The Trump administration is still pressing its plan to substantially increase industry user fees and ratchet down government spending for FDA. But the current five-year user fee plan expires Sept. 30, and key lawmakers in both parties have said there isn't time to re-open the pending agreement, which FDA and industry representatives negotiated over nearly two years.

House GOP Questions Expansion of 340B Drug Discounts

The House Energy and Commerce Committee last week initiated an investigation of the 340B drug discount program, questioning whether the federal agency responsible for the program is effectively overseeing it.

The committee sent a letter last week to the Health Resources and Services Administration (HRSA), asking the agency to provide information on its fiscal 2015 and 2016 audits of hospitals and other covered providers. The letter was signed by committee Chairman Greg Walden (R-Ore.), Health Subcommittee Chairman Michael Burgess (R-Texas), and Oversight and Investigations Subcommittee Chairman Tim Murphy (R-Pa.).

The lawmakers said they were "concerned about the 340B program's rapid growth without additional and proportional oversight." Sales of outpatient drugs under the 340B program more than doubled between 2010 and 2015 and expanded by 66 percent between 2013 and 2015 alone, the committee said.

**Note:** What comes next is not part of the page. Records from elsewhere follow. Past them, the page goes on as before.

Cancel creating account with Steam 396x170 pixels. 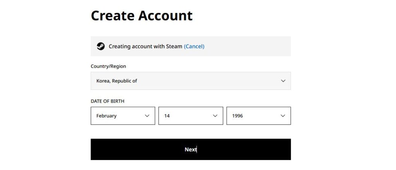(x=194, y=46)
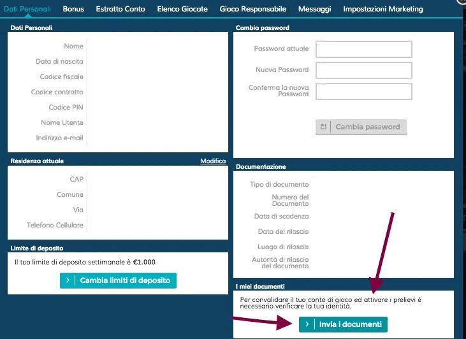Click the save icon on Cambia password button
466x339 pixels.
[x=323, y=127]
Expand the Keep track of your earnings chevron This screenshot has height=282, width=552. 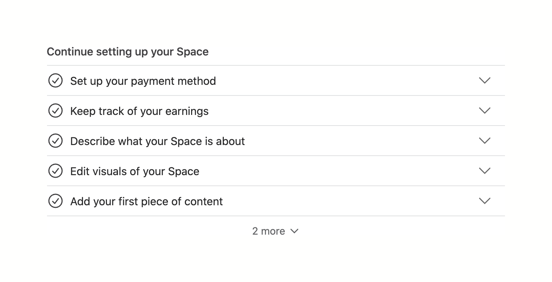(x=485, y=111)
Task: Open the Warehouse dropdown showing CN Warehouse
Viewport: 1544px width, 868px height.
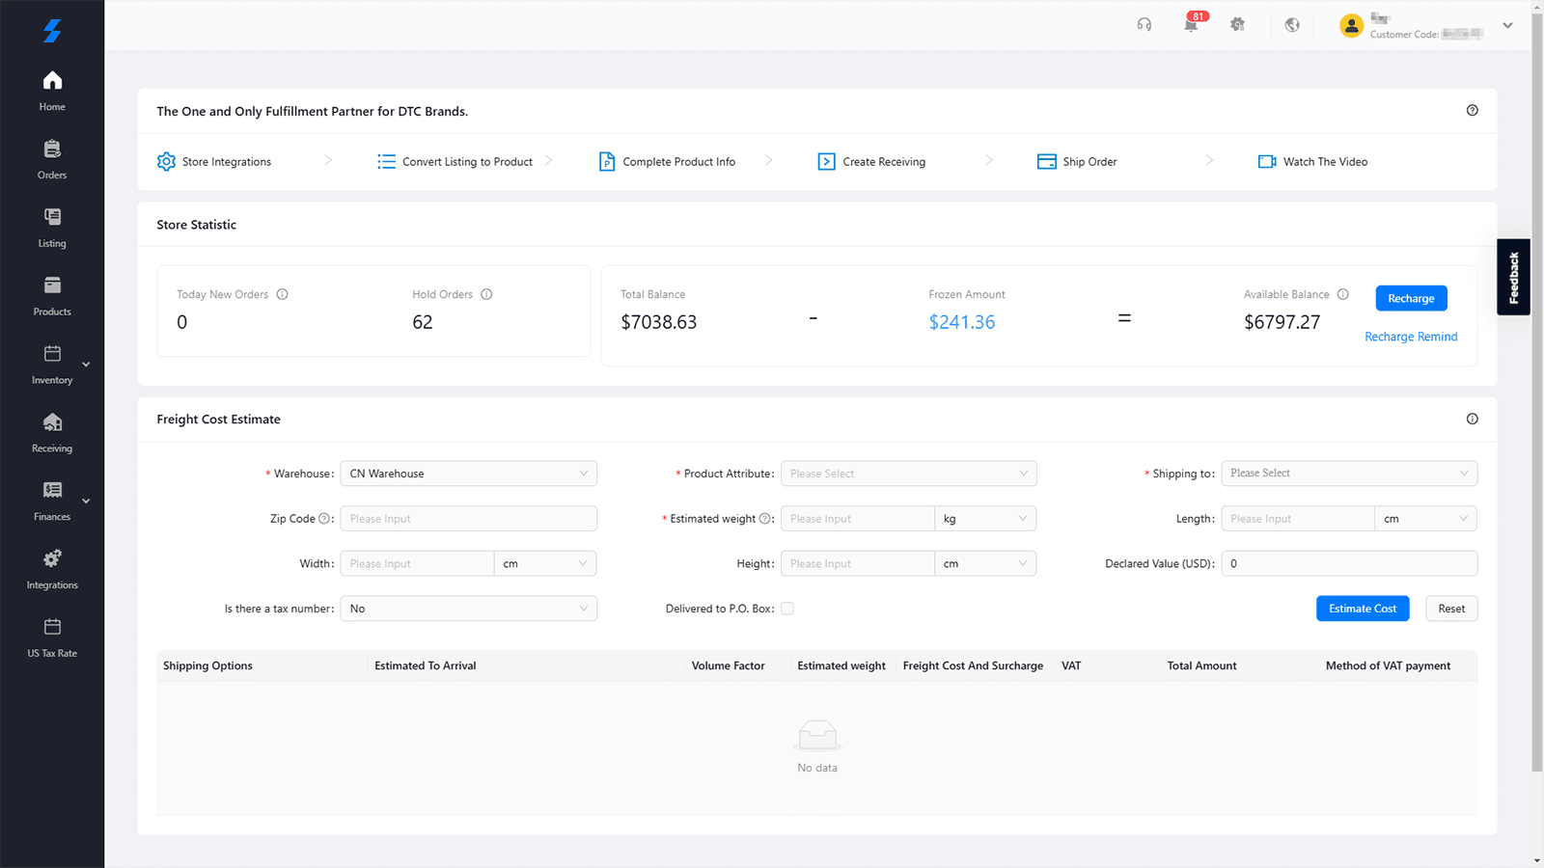Action: click(468, 474)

As of 2011, nearly a third of all U.S. hospitals participated in the program.

Although Congress in recent years has questioned whether hospitals and other participating facilities are appropriately using the 340B savings, the committee's letter focused squarely on HRSA. The committee said the agency's "lack of follow-up audits when it finds violations is troubling," and the high rate of hospital noncompliance "indicates a need for additional oversight of this program."

Panel to Examine Medicare Advantage Care Payment Models

The House Ways and Means Health Subcommittee will hold a hearing Wednesday to review Medicare Advantage programs that serve high-cost, high-need beneficiaries with integrated care and value-based models. Subcommittee Chairman Pat Tiberi (R-Ohio) said the committee is examining Special Needs Plans and other Medicare Advantage models like the Program for All-Inclusive Care. He said the panel is interested in new models that allow for increased flexibility and value-based insurance design focused on delivering integrated and coordinated care for seniors and people living with disabilities. The committee has not announced the names of the witnesses who will be testifying at the hearing.

Grassley: Mylan Overcharged Taxpayers

Senate Judiciary Committee Chairman Charles Grassley (R-Iowa) last week accused Mylan of "gaming the system" as he released an independent report that found taxpayers overpaid the company by $1.2 billion for its anti-allergy device EpiPen. The report, by the HHS inspector general, found Mylan had for years misclassified EpiPen as a generic drug rather than a brand-name product – allowing the company to bypass significant discounts it was required to pass on to Medicaid beneficiaries.

The company last year agreed to pay the government $465 million to settle claims that it overcharged taxpayers. Grassley had been critical of that arrangement, saying at the time the settlement was far short of the amount overcharged to taxpayers. The senator said he is continuing his review, including why CMS didn't follow up with Mylan after the agency told the company it was misclassifying EpiPen as a generic drug.